The interest in workers only appears to be "sudden" because this is one of the few times it has come up on RADSAFE.  My own very active interest dates back to 1954, when I was a laboratory technician in a tomato canning plant one summer, and the other technician and I tried to improve the working conditions of the (mostly) women on the canning line. Most HPs are exceedingly interested in worker safety because that is where the exposures are, and having worked with a number of unions (Steelworkers, UAW) I recognize that this is also true for hazardous chemical exposure. I am also sure I am not the only RADSAFER who has ever worked on an assembly line.

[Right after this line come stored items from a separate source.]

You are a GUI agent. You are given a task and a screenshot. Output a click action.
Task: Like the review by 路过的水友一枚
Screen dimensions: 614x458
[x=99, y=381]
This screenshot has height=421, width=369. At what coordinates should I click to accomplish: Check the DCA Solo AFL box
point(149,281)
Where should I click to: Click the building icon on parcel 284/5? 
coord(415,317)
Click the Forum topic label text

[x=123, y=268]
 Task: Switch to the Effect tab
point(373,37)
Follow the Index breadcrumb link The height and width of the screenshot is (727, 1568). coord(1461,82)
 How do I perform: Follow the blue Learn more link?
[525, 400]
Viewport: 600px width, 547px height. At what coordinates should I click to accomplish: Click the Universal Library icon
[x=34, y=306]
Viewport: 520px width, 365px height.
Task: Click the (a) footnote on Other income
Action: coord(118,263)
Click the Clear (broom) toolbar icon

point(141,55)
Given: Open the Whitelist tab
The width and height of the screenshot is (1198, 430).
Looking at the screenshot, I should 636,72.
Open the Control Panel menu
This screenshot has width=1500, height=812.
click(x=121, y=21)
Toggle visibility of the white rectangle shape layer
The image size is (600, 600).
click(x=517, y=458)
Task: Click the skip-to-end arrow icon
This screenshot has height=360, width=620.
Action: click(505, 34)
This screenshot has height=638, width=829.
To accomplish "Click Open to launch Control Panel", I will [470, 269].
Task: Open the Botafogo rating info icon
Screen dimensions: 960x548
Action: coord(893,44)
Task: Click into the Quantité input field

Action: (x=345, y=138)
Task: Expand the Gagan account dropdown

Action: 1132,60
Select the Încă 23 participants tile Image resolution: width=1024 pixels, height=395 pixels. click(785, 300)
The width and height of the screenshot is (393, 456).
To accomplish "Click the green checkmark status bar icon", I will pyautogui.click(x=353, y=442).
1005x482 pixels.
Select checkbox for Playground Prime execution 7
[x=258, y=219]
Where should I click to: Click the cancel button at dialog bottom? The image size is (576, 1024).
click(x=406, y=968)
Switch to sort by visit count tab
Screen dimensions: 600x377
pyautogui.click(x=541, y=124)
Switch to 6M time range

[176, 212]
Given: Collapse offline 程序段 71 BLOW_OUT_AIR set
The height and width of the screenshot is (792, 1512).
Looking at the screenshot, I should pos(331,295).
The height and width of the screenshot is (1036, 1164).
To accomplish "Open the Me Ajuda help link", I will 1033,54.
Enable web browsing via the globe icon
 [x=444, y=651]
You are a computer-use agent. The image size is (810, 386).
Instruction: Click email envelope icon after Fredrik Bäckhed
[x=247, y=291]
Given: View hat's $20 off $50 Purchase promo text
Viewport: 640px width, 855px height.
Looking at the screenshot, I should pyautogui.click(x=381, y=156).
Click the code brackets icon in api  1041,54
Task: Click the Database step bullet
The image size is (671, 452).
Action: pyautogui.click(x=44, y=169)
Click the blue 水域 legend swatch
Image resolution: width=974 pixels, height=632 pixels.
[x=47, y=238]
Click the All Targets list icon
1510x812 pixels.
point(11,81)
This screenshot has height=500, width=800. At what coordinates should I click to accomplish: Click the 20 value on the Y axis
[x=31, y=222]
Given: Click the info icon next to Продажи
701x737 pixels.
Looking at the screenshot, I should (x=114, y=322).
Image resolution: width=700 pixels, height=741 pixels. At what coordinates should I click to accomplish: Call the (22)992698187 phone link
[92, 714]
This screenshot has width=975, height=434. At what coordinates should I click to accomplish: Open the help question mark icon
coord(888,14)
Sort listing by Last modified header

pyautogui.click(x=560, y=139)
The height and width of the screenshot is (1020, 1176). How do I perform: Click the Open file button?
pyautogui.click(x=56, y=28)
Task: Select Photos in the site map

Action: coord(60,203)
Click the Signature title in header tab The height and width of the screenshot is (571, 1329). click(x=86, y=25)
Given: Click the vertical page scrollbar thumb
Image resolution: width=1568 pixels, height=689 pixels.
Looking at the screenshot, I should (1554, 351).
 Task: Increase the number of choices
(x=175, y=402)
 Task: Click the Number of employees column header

Re the "hazards of new technology" and "responsibility for environmental damage":  consider the incredible environmental damage wrought, for example, by automobile and truck use, as compared with light or heavy rail use.  Should (or could) the early developers of the internal combustion engine have foreseen that?  Did anyone think about the Celilo Falls fishry when Grand Coulee dam was built ("roll on, Columbia, roll on")?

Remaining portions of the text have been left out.